> _Required action_: Look for the word "click" in the data below, and copy every line that holds it.

> _Stored data entries_:

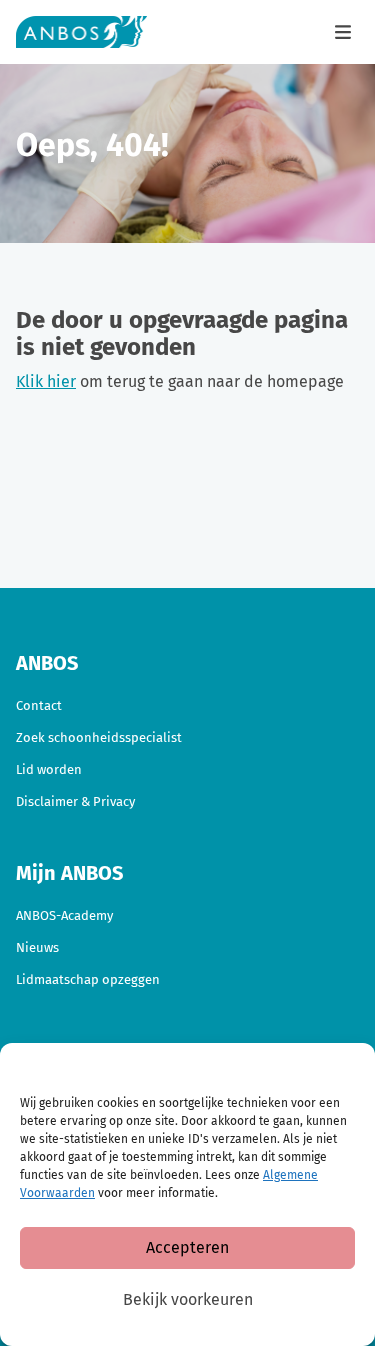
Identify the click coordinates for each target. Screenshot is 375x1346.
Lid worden (49, 769)
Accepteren (187, 1247)
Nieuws (37, 947)
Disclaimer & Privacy (75, 801)
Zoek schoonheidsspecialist (99, 737)
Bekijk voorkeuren (188, 1299)
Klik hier (46, 381)
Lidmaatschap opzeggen (88, 979)
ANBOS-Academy (64, 915)
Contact (39, 705)
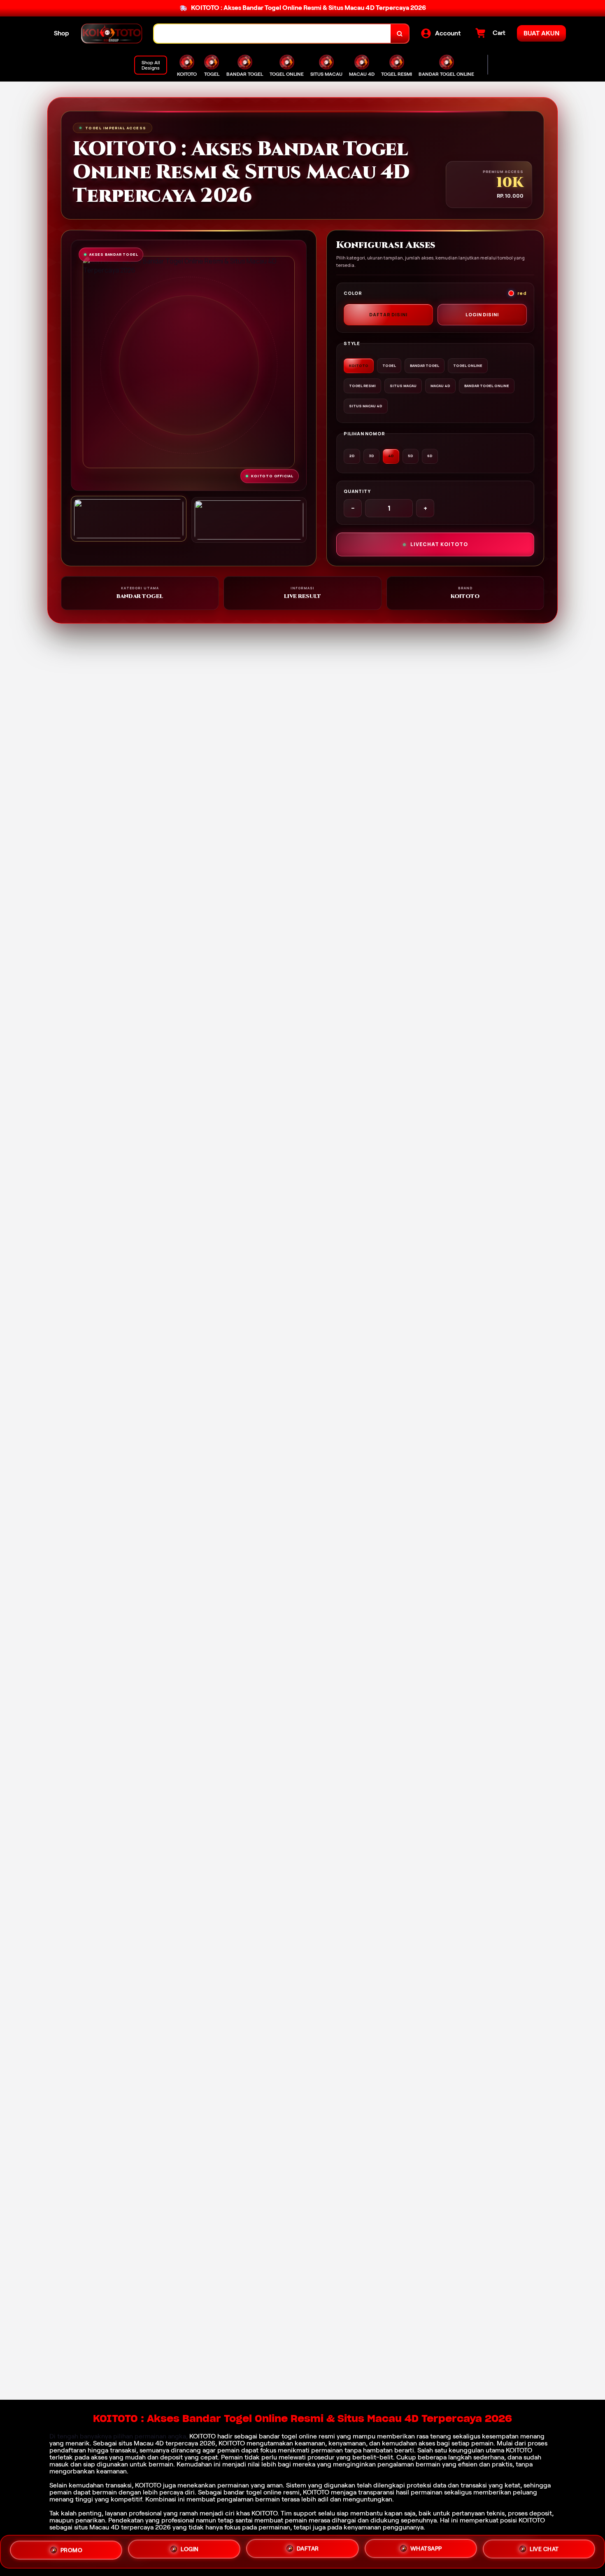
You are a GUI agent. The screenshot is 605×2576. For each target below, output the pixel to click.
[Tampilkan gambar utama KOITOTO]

> _Task output_:
Identify the click coordinates for each target. Screenshot is 375x1346.
You are a GUI agent. The screenshot is 605×2576. For each target below, output the pixel to click.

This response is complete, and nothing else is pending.